Curated by the photography collective ‘Inside the Outside’, Out of the Woods of Thought features work by its founding members Al Brydon, Rob Hudson, Stephen Segasby and Joseph Wright whose collective philosophy hinges on a number of interconnected questions about how we relate to the landscape and the way in which this informs their representation of it in photographic form. Complementing this philosophy is work by a number of handpicked guest exhibitors that include Lynda Laird, Tom Wilkinson, J.M. Golding, Brian David Stevens and Guy Dickinson.
Rob Hudson explains that the images are not simply representations of the landscape but a highly personal engagement with place that goes beyond the literal. These are photographs that have come into being, in Edward Thomas’s phrase, “out of the woods of thought”. They take an idea, story or metaphor and make them visible through a combination of imagination and the photographic print.
Various themes are explored throughout the works.
Al Brydon’s Solargraphs reveal an element of the landscape that we all take for granted – time itself. The exposures in this work are so long they become a reflection upon our lives and our short tenure on this world.

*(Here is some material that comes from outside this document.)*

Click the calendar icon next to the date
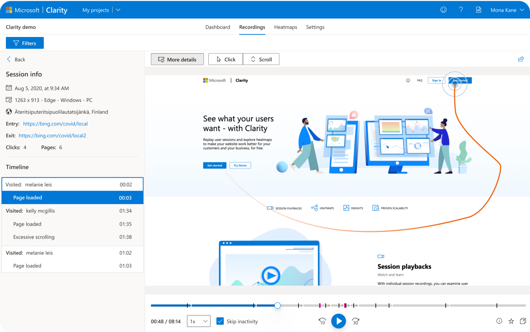The image size is (530, 332). pos(8,88)
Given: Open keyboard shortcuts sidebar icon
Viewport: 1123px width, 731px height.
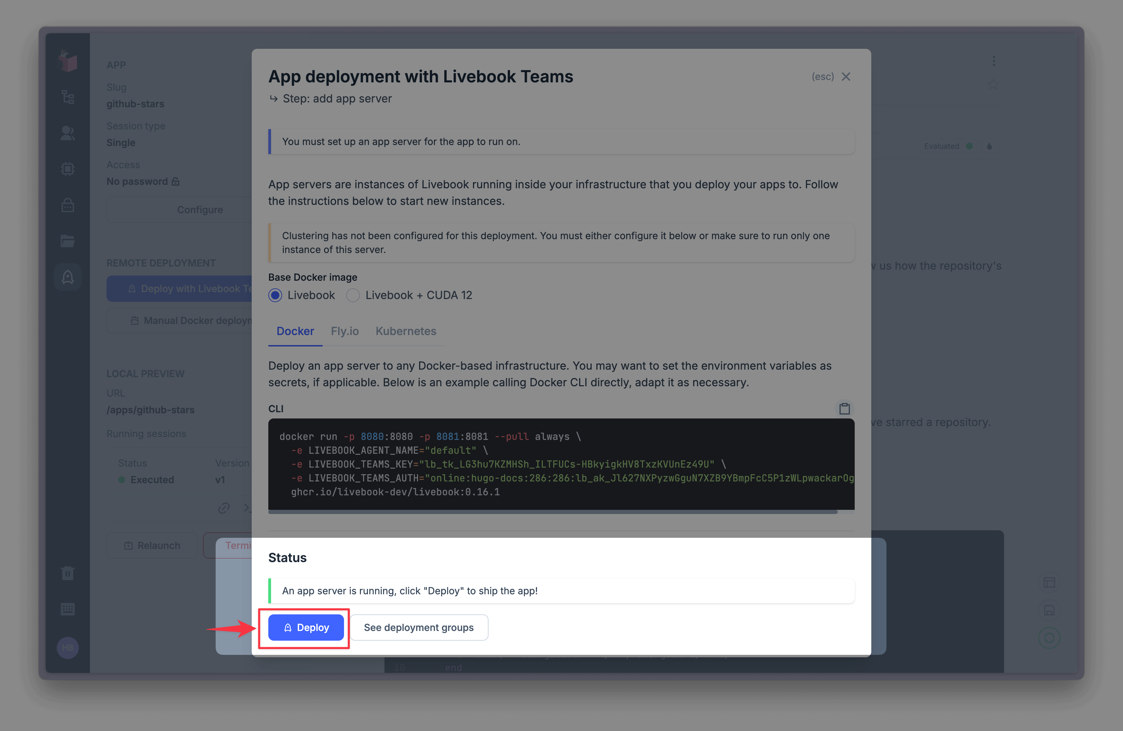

The landscape is riven with myriad forms of conflict (ownership vs access, commercial exploitation vs ecological diversity and borders vs freedom of movement) but it is war that informs Lynda Laird’s Dans le Noir and Rob Hudson’s Mametz Wood.
Stephen Segasby’s Malevolence finds the menace in the dark woods of the Forest of Dean, while Brian David Stevens takes an icon of English identity in Beachy Head to reveal the stories of the suicide attempts which are an all to frequent and tragic occurrence in this place.
Tom Wilkinson’s Blotts Pits engages with the idea of engagement itself – what does photographing the land say about us? Joseph Wright’s The Floods takes an easily ignored ‘scruffy edgeland’ only to reveal the magic within. While JM Golding explores the transition from outer landscapes into inner through the soothing experience of a deep fascination with place.
Finally, Guy Dickinson’s Stations discovers the natural characteristics of the Árann Islands by revealing the physical textures of the rocks themselves, taking us deep into their structure and the vast forces that created them.
Rob Hudson continues: “Finding new ways to engage with the landscape and to express that engagement is key for us. The simple depiction of the landscape as a beautiful untarnished place empty of people and its histories does not tell a whole truth. For if we’re to get out of the woods of the multiple threats of climate change, collapsing biodiversity and the loss of knowledge about, and appreciation of the land, we need to remind people why the land is precious to them.”